::: Records provided :::

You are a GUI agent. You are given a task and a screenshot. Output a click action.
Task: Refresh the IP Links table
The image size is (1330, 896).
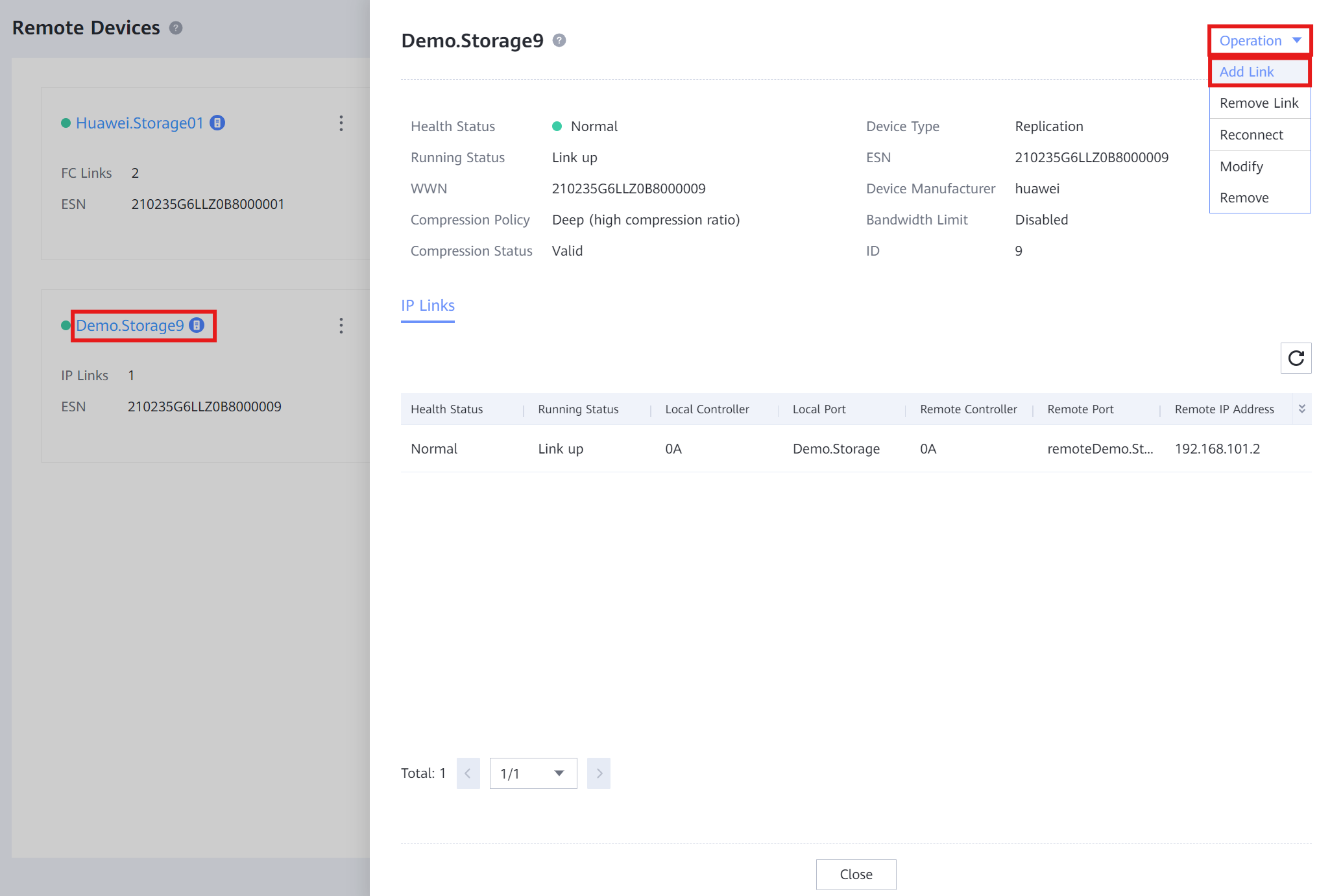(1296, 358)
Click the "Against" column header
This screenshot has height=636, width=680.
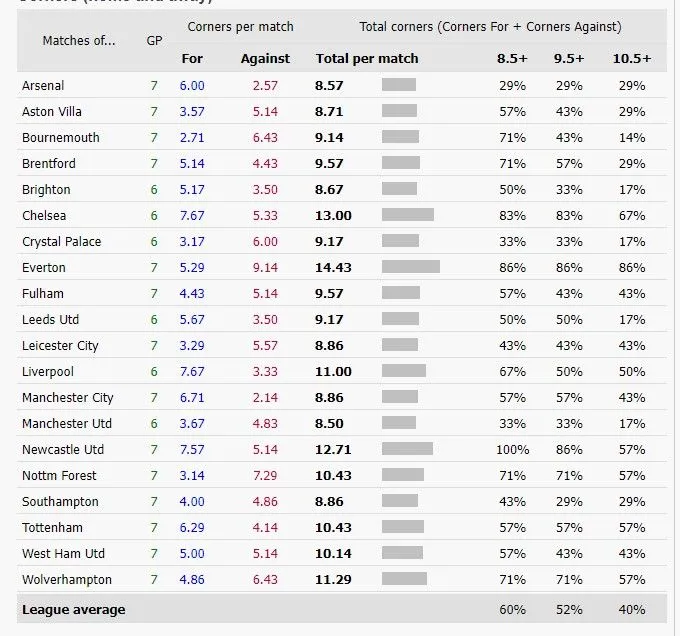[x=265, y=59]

:::
::: Records provided :::

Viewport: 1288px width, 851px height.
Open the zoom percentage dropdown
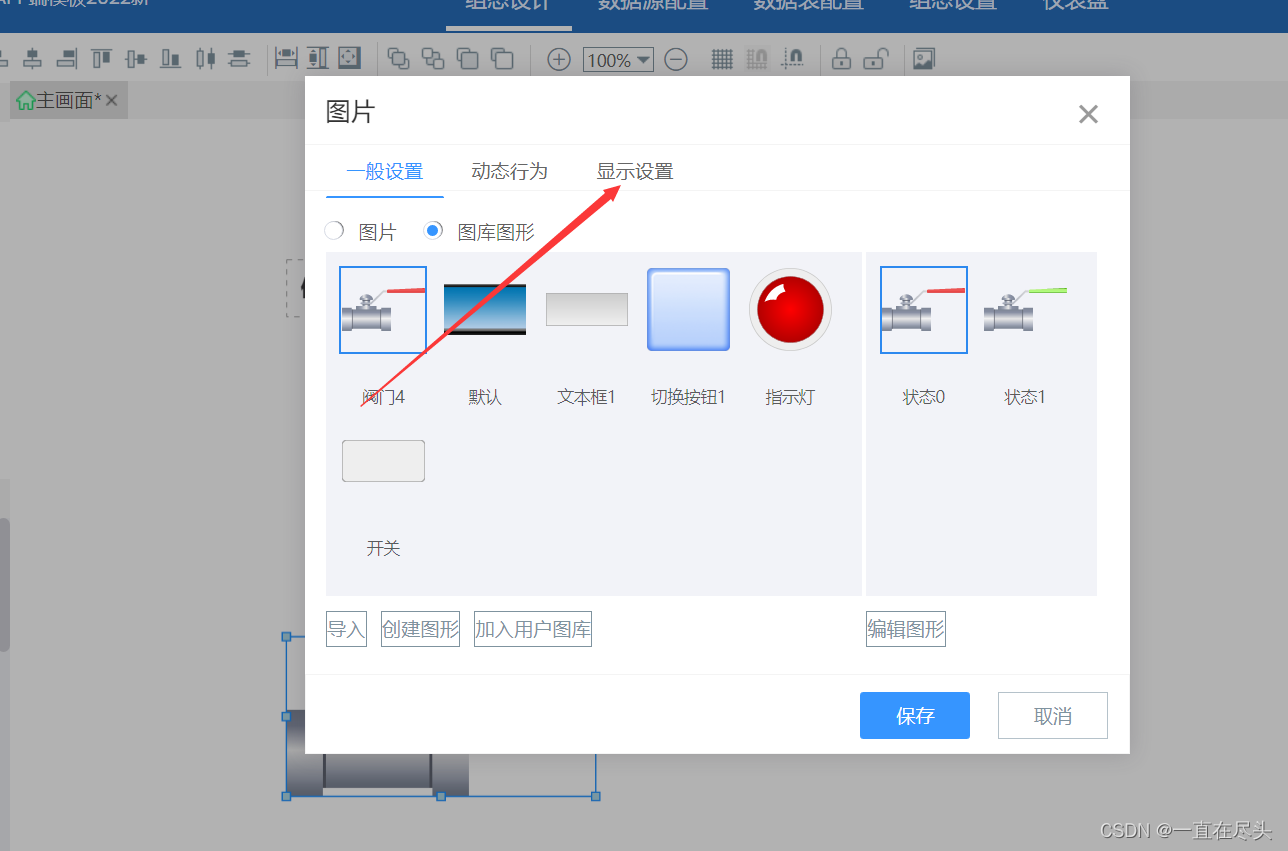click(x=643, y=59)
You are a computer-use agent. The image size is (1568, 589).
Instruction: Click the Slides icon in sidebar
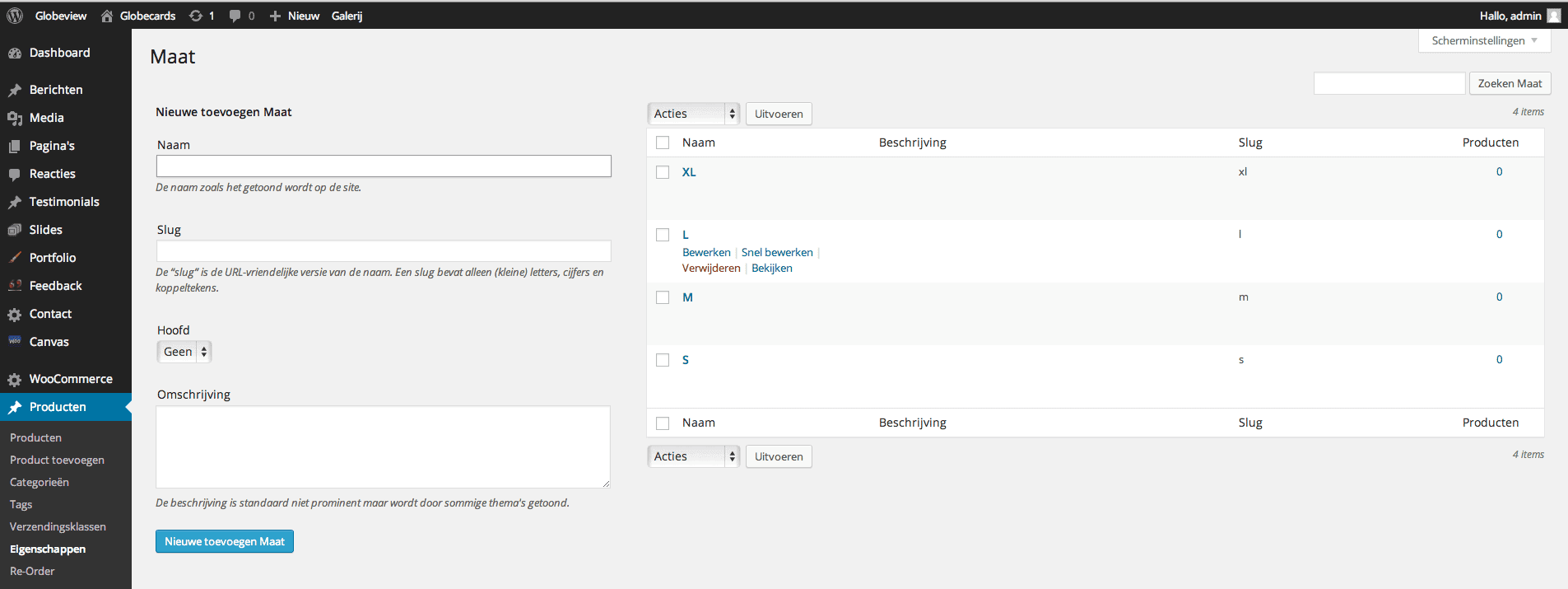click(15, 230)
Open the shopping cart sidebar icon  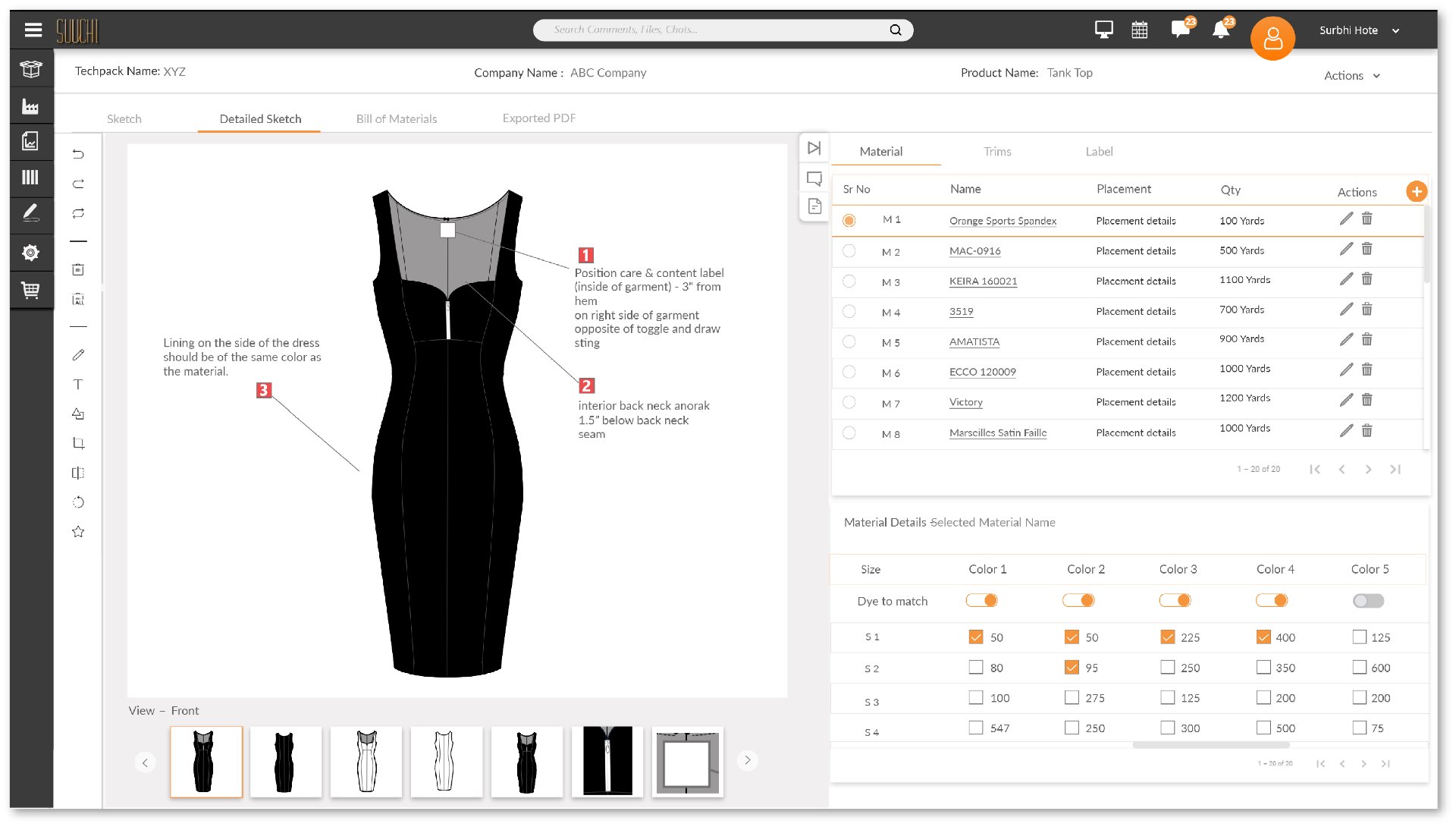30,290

:::
::: Records provided :::

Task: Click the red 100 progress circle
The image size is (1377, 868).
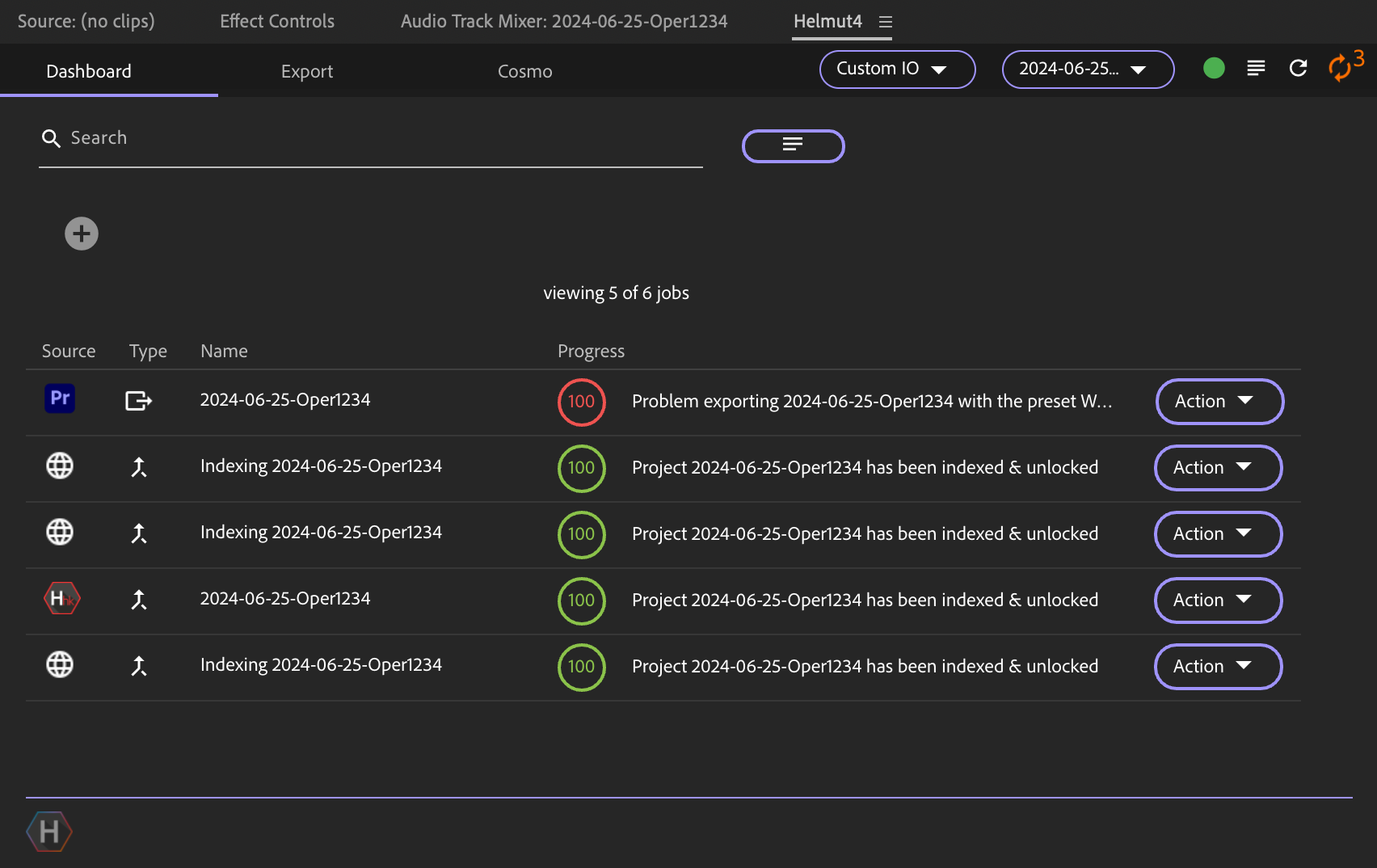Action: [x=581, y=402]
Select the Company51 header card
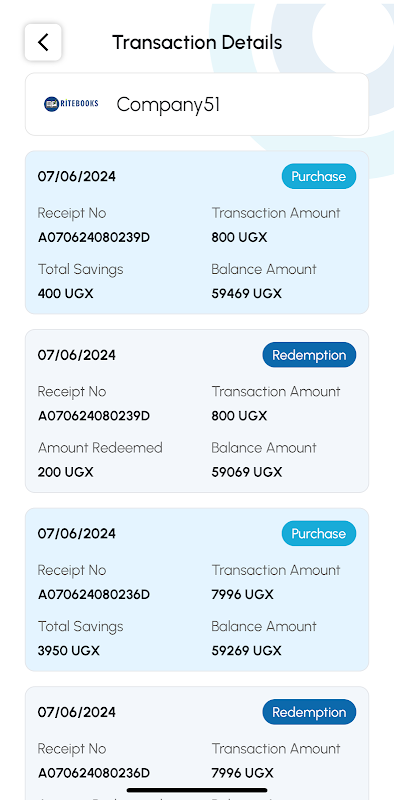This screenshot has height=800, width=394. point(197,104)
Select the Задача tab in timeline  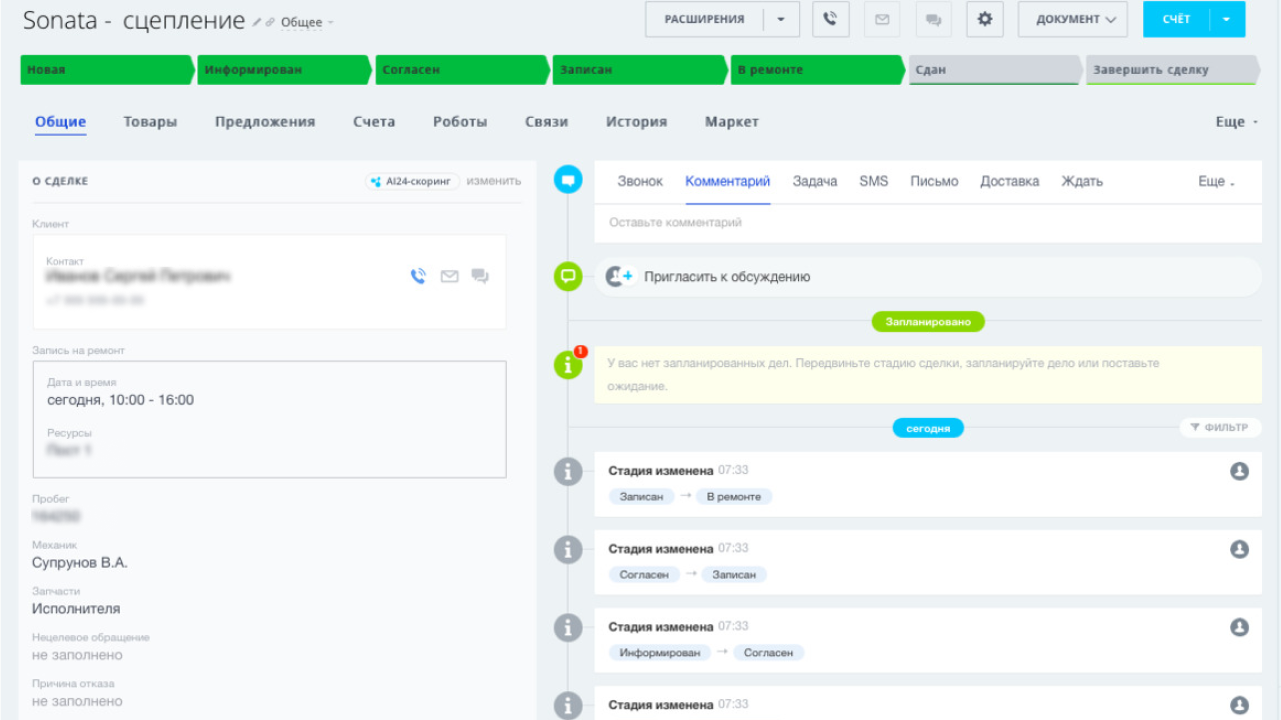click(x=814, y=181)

:::

→ What the task asks: Only lines with the word "agent" are wanted, so copy each one from the records.

→ Response:
You are a GUI agent. You are given a task and a screenshot. Output a click action.
You are a computer-use agent. The image size is (1568, 589).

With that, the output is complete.